A menina foi levada para um sítio alugado previamente no distrito de Ravena, em Sabará. Segundo a investigação, ela permaneceu no local durante todo o dia 22 de junho de 2023. Os sequestradores tentavam manter contato com Sildirley, que coordenava a ação de dentro do presídio. Porém, após a polícia descobrir as mortes de Ana Raquel e Katlyn, agentes fizeram uma busca na cela do detento e apreenderam os celulares usados por ele
Sem conseguir contato com o mandante, os executores teriam decidido matar Evellyn. De acordo com a PCMG, um dos envolvidos, identificado como Marcos, colocou a menina em uma lona e levou o corpo para uma área de mata em Ravena.

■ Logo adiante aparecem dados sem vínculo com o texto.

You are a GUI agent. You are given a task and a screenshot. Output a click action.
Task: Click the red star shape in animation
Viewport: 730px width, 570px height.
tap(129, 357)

A polícia trabalha com a suspeita de que Evellyn tenha sido morta a tiros, mas não foi possível determinar a causa da morte porque o corpo nunca foi localizado.
Corpo não foi encontrado
A localização exata do ponto onde Evellyn teria sido deixada só foi indicada à polícia por um dos suspeitos em julho de 2026, mais de três anos após o crime. Equipes fizeram buscas na região, mas não encontraram os restos mortais.
Segundo a PCMG, a passagem do tempo, as chuvas, o depósito de terra, a ausência de odor e a ação de animais alteraram as características do terreno e dificultaram a localização do corpo.

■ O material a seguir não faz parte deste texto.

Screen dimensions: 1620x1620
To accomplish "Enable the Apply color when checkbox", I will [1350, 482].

Mesmo sem encontrar os restos mortais, a Polícia Civil confirmou a morte da menina com base na confissão de dois réus e em provas técnicas que, segundo a investigação, corroboram as versões apresentadas.
Ao todo, quatro pessoas foram indiciadas e respondem como réus pelo homicídio de Evellyn. Sildirley é apontado como o mandante e coordenador do crime. A mulher que participava da ação e era chamada de “tia” pela menina está presa. Um dos executores também confessou participação e indicou aos investigadores os locais usados no cativeiro e na desova.
O quarto envolvido, Marcos, é apontado pelos comparsas como o responsável pela morte de Evellyn. Ele foi assassinado em setembro de 2024, durante o andamento das investigações. Para a polícia, o crime pode ter relação com uma retaliação pelo assassinato da criança.